DON’T GET “DEAD BUTT SYNDROME”
Get connected with your pelvis, meaning you need to have an awareness of what is going on with your hips, how you hold your pelvis, and the muscles that are firing around it. It’s important to keep adequate flexibility in your hip flexors to allow full use of your core and to engage your glutes during the running stride. Never sacrifice good mechanics for speed. When you get dead butt syndrome, its easy to start pulling though your stride which brings us to our next tip…
DON’T OVERSTRIDE
Overstriding is reaching forward and landing in front of your torso. This leads to a more forceful heel strike, braking and a loss of momentum. Instead stride out naturally with your legs behind your center of gravity. Use your glutes and hamstrings to “push and power” through your stride.
LEARN TO ROTATE THROUGH YOUR RIBCAGE NOT YOUR LOWER BACK
Rotation and arm swing during the running stride is driven by reciprocal and alternating pelvic and thoracic rotation. Be sure your elbows drive behind you as your rotate through your torso without over arching your lower back.
BE AWARE OF YOUR POSTURE
Place one hand on your belly button and the other on your breast bone. Keeping your weight equally distributed through your forefoot and heel and without moving our belly button hand, bring your breast bone forward until your weight is balanced over your hips. This slight lean forward will help you keep your abdominals engaged while you run. Don’t allow your pelvis to lead in front of your breast bone because you will tend to overarch your lower back and set up a negative chain reaction of using extension muscles to propel you forward. Standing up straight using your back muscles alone is not good postural practice.

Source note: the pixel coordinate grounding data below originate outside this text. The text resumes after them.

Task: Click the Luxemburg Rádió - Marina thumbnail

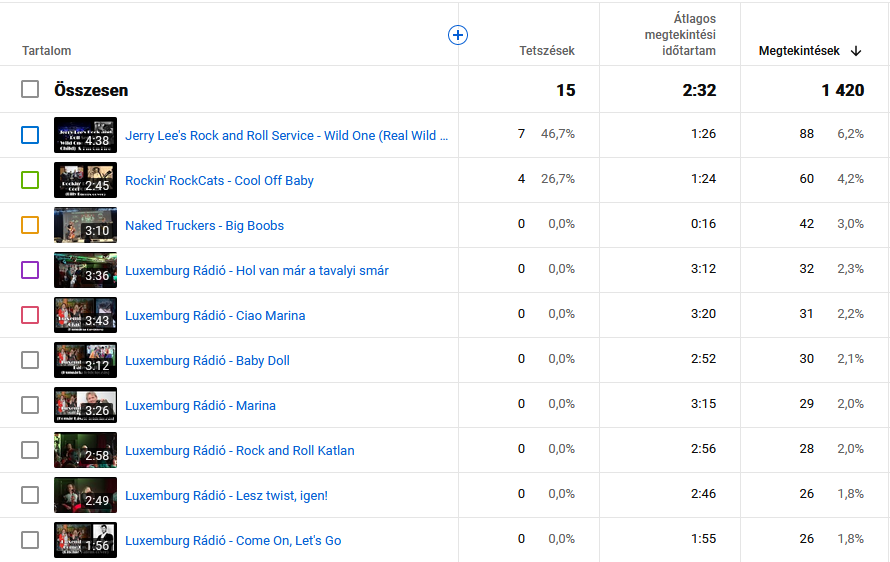Action: (85, 405)
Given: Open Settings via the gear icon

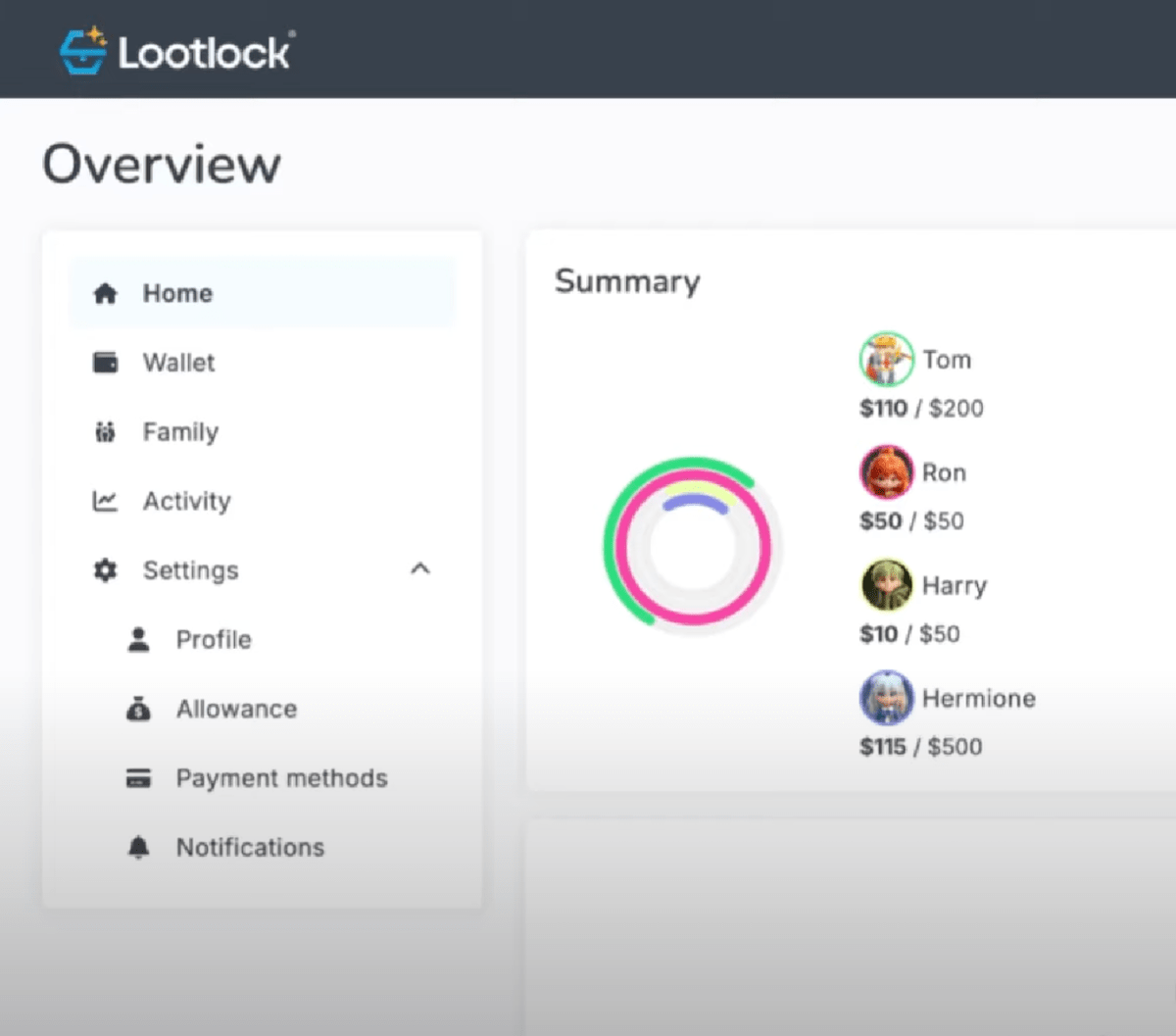Looking at the screenshot, I should [x=106, y=570].
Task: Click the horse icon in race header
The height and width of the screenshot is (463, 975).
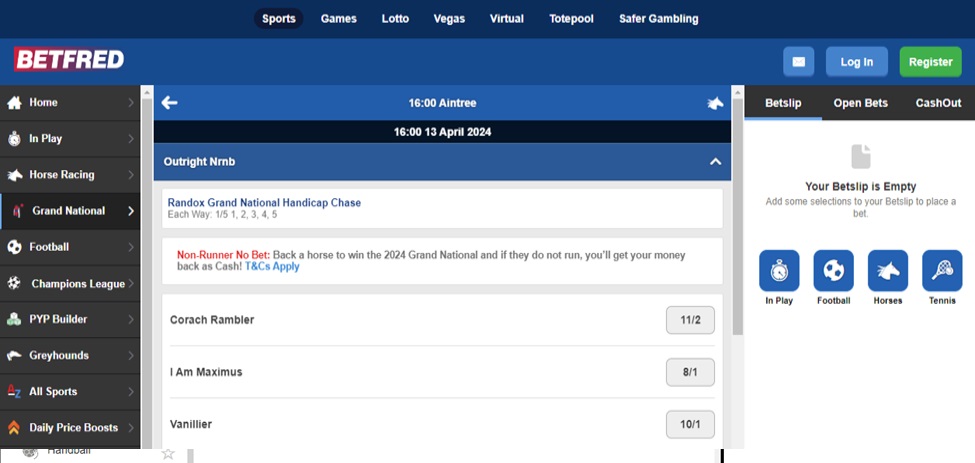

You can also stand more erect by scooping your tailbone forward and using your hip extensors to get your pelvic floor underneath of you. This will help your body push forward and keep you gluteal engaged.
VALUE GOOD FOOTWEAR
Look for shoes with a stable heel counter and good arch support. The minimalist shoe trend does not provide compelling evidence that minimal shoes will reduce injury. We have seen some runners have positive transformative experiences, while others get hurt and disappointed. Understand that the foot is the end of a big kinetic whip (the leg) and that foot strike is the end result of many other things happening farther up the kinetic chain. You want a shoe that fits your unique shape, posture, and biomechanics.
LISTEN TO YOUR BODY
Injury prevention is multifaceted. A history of injury, an anatomic issue, plus a training error and/or the wrong shoes can all contribute to injury. Research has shown that strengthening alone without retraining movement patterns does not alter mechanics. Conscious, mindful running with a focus on gait mechanics, body sensing, postural control and movement patterns is a valuable tool and takes commitment and practice. Pain is there for a reason; do not ignore it. Team up with a running coach and/or a sports physical therapist that specializes in biomechanics and movement analysis to evaluate your body and help you improve your form and muscle balance.